Yo, just spent the weekend tossing proxies into the fire and holy RIP did I find something that actually works. Been bouncing between BrightData, Smartproxy and Oxylabs for a while now and honestly, I thought I knew what was up but nope, these tests just flipped my world. Ran a bunch of speed tests on residential proxies, scraping specific sites, and the results? BrightData is still king in raw speed, but not by much, like 10-15% faster than Smartproxy. Oxylabs? They're catching up but still lag a little behind on burst speeds. The wild thing is BrightData's latency on some geo targets was insanely low, like sub 200ms on US proxies. Smartproxy held steady on overall speed but their IP rotation feels a tad sluggish sometimes. Oxylabs came in a close second on speed but I swear their IP pools are way wider, which I love for avoiding detection. Honestly, I've been stressing about finding a provider that won't make me lag and still hide me, but this batch of tests just proved that a good provider is worth every penny. Still, not trying to say one's perfect, depends on what you need. Anyone else got recent wins or brutal fails with these three? Drop your speed test results or horror stories
Been there, burned that budget on speed tests that were total garbage. Here's what I do now, raw and real. First, I set up a dedicated test server in the region I care about, no shared VPS crap, something clean. Then I use a simple script to ping or curl a specific URL on that server, record the time it takes, and log the speed. I run this multiple times over different times of day cause proxies can be flaky. I compare the average ping and download speeds, check for spikes or inconsistencies, and cross-reference with provider info. No fancy tools, just my own script and a spreadsheet. Gets me real data, not the hype. If you're testing mobile vs residential, do the same thing but with a mobile device or sim that matches your target. That's how I tell if a proxy is worth a damn or just blowing smoke.

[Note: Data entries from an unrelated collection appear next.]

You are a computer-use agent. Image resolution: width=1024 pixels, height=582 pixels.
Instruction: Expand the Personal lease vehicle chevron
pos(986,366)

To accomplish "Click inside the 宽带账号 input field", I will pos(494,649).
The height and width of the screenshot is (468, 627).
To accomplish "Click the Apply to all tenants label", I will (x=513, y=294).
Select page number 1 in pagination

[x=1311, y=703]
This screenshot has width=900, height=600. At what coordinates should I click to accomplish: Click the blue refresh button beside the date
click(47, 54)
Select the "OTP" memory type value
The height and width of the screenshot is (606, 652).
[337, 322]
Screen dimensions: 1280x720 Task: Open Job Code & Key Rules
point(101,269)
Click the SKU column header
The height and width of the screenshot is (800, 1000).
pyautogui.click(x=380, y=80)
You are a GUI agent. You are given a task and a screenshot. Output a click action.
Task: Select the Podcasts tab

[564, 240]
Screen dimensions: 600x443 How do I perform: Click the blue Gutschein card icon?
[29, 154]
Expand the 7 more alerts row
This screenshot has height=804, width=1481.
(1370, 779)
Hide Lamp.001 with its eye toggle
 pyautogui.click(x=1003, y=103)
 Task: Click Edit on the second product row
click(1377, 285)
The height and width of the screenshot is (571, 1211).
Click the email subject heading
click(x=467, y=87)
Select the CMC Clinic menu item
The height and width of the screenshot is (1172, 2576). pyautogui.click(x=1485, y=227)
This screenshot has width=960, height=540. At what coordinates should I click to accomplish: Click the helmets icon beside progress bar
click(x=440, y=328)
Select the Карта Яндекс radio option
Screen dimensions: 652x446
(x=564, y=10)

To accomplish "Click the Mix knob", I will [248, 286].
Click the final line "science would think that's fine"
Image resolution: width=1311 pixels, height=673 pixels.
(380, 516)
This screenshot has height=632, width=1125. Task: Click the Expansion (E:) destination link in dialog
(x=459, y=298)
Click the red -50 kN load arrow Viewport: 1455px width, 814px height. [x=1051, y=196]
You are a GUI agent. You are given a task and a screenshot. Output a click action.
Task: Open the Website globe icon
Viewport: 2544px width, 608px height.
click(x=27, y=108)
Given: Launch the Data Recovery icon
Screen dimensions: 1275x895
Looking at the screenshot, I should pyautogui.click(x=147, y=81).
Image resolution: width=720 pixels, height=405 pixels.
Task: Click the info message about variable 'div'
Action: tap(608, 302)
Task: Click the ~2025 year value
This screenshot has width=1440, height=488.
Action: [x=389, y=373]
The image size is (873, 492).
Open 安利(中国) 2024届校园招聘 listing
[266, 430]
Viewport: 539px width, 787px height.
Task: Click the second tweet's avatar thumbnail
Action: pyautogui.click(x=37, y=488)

so here's the thing, free proxies are basically a scam waiting to happen. they look tempting but they are slow, unreliable and most importantly they're hot garbage for anything serious. i've seen way too many guys get burned trying to save a few bucks and end up with their accounts flagged or banned. if you're serious about your campaigns and want consistent results, invest in decent paid proxies. your ROI will thank you.
so, ive been messing around with this anti-fingerprinting stuff and man, it's a nightmare. everyone talks about proxies alone but nobody warns you about how crazy it gets when you try to combine them with fingerprinting mitigation. just switching proxies isn't enough anymore. you gotta layer vpn, residential, mobile, even randomizing your device fingerprints, browser configs, and whatnot. and guess what, most providers don't even support this level of stealth. so youre left piecing together a patchwork that barely holds. i've tested dozens of proxy providers and the moment you add fingerprint spoofing tools, everything breaks or gets super slow. some providers claim they are anti-detection but in reality, they're just data farms that still leak info if you push too hard. i've been burned enough times to say, if you want real stealth, you need a solid combo and a good chunk of patience. anyone got legit recs that actually work w/o making your setup crawl? or is this just a fools errand at this point? just warning you guys, don't get caught up in the hype about one-click solutions. it's a game of layers and experience.